Así las cosas podría parecer que queda poco espacio para las modalidades PVP, pero The Division 2 no ha venido a hacer prisioneros. Aun así, y dado lo olvidable de los modos estrictamente competitivos, creo que será más inteligente dedicar las pocas líneas que me quedan a una zona oscura que en concordancia con el espíritu general de exceso ahora se desdobla en tres, situando al este, sur y oeste los distritos libres de control gubernamental que los agentes utilizan para hacerse la puñeta entre sí. El bucle fundamental, esa localización de objetivos y piezas de equipo contaminado que deben evacuarse en helicóptero y que dejan el terreno abonado para la traición y la puñalada trapera sigue pareciéndome un diseño de sobresaliente, y dejando de lado la ahora triple variedad de entornos lo más destacable de esta nueva encarnación vuelve a ser esa manera de entender perfectamente a su público. De entender la esencia del multijugador y diría que la propia naturaleza humana, capitalizando lo miserables que somos mediante un sistema de agentes renegados que ahora puede activarse al gusto y pasa por tres fases incrementales: podemos ser un poco traviesos, robar unos cuantos cargamentos, triangular la posición de un refugio solo para renegados y volver a la normalidad, podemos aprovechar dicho estado para dar matarile a un par de compañeros y que la cosa se complique bastante, o podemos abandonarnos a una orgía homicida e intentar sobrevivir a la recompensa que caiga sobre nuestra cabeza. Las implicaciones emergentes de todo esto se las dejo al lector, pero insisto: dentro de la escena del triple A es sumamente raro ver diseños tan puros, tan minimalistas, tan sumamente elegantes.
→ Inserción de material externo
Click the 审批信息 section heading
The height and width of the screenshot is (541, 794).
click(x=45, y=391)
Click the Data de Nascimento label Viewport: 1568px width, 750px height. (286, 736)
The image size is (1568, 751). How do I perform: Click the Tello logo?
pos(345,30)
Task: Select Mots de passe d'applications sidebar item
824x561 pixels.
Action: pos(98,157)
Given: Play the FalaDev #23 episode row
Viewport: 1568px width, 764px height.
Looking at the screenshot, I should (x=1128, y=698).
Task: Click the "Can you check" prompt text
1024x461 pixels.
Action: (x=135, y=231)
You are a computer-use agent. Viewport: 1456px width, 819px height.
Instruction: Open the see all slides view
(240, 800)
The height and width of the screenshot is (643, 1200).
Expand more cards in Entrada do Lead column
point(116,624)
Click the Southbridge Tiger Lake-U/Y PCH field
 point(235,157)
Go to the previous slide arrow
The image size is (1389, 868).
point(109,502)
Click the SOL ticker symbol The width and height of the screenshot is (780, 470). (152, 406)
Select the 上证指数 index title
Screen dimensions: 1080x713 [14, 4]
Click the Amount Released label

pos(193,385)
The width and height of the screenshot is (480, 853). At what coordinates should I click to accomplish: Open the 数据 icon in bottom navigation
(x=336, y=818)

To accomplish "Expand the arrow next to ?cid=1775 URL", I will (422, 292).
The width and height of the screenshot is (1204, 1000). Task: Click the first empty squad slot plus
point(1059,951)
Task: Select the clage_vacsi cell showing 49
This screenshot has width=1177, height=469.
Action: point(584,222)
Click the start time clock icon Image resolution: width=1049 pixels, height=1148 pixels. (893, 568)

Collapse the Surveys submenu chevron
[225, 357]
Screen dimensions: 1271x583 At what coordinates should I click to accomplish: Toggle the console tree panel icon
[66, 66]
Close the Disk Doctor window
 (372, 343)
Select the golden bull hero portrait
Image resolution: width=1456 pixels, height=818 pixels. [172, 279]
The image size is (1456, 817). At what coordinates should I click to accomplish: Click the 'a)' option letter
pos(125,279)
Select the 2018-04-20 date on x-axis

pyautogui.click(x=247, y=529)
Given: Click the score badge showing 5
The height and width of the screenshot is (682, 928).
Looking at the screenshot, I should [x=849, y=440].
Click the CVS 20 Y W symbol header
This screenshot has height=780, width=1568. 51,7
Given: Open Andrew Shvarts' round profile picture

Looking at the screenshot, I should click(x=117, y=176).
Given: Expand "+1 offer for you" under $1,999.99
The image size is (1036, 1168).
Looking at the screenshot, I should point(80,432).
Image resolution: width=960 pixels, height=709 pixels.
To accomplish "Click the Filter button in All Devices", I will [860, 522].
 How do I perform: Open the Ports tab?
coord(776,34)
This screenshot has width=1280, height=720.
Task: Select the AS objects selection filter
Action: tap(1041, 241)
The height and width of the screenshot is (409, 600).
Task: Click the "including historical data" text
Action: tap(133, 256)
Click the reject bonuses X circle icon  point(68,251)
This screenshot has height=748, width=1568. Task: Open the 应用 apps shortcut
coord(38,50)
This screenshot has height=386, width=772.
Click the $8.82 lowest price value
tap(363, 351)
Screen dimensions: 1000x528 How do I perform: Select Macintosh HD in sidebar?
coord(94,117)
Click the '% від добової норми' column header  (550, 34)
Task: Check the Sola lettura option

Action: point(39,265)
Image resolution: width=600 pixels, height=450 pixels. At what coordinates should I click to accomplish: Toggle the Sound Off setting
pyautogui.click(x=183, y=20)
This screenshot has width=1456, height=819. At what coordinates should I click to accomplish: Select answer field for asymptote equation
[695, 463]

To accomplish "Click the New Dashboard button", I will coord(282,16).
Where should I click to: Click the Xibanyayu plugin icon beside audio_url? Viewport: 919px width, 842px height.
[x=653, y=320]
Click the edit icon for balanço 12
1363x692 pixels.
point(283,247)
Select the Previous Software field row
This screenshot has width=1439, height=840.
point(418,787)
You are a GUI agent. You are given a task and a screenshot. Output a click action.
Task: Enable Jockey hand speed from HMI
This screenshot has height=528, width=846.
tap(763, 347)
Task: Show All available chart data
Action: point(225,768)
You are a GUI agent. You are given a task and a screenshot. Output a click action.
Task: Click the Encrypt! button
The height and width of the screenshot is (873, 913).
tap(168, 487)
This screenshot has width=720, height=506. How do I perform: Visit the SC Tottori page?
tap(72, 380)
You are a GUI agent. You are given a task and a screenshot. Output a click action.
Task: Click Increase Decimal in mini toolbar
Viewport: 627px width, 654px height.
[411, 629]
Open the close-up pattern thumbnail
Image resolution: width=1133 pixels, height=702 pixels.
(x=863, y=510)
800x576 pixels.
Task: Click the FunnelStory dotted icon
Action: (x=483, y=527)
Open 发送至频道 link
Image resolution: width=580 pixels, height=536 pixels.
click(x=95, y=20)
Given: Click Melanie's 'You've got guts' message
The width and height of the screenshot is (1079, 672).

Y quizá el secreto sea ese, la simplicidad. La pureza, y la fidelidad a unas reglas lo suficientemente fuertes como para soportar el peso del rascacielos que Ubisoft ha intentado construir aquí. No lo consigue siempre, porque como digo hay momentos flojos y sobre todo el conjunto revolotea la sombra de esa frialdad casi matemática que lastraba a la primera entrega, pero por norma general y fuera de lo narrativo a The Division 2 cuesta ponerle pegas. No plantea nada nuevo pero es solvente en prácticamente todo, e incluso llama la atención que repitiendo un esquema que conocemos bien (combate excelente, historia olvidable, listas de objetivos desorbitadas) consiga resultados tan diferentes a otros lanzamientos recientes. Quizá, repito, sea solo una cuestión de psicología, de experiencia y de saber trabajar este tipo de mundos. Quizá tenga que ver con aquel tablero, o quizá sea solo una cuestión de tablas.